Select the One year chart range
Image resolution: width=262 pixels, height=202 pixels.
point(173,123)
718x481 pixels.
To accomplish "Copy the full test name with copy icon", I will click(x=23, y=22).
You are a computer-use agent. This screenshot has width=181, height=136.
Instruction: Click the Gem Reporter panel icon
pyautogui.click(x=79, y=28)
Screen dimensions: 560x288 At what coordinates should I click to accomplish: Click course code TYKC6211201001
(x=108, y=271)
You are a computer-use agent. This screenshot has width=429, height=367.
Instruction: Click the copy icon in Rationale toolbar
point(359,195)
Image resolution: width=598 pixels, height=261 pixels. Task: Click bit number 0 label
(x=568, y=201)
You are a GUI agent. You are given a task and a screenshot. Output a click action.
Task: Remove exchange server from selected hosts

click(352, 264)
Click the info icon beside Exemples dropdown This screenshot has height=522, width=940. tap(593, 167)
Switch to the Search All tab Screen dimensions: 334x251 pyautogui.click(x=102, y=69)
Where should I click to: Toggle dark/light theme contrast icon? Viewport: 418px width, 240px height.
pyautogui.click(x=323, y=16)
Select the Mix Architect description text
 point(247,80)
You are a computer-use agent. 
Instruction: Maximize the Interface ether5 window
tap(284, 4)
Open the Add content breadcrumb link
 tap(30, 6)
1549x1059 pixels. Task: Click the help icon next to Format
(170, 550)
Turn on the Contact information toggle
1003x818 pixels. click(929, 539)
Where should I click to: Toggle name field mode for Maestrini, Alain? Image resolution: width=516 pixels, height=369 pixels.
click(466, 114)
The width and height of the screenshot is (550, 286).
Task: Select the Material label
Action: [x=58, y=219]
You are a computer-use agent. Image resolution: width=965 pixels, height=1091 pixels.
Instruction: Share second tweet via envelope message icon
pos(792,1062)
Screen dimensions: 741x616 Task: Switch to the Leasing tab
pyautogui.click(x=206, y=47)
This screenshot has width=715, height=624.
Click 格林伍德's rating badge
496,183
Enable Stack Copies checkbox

----------------

**Task to carry out**
Every line from the one that contains "Instruction: Share second" down to and including the last line of the records above must be set down exactly, with nothing else.

**Result for this task**
Instruction: Share second tweet via envelope message icon
pos(792,1062)
Screen dimensions: 741x616 Task: Switch to the Leasing tab
pyautogui.click(x=206, y=47)
This screenshot has width=715, height=624.
Click 格林伍德's rating badge
496,183
Enable Stack Copies checkbox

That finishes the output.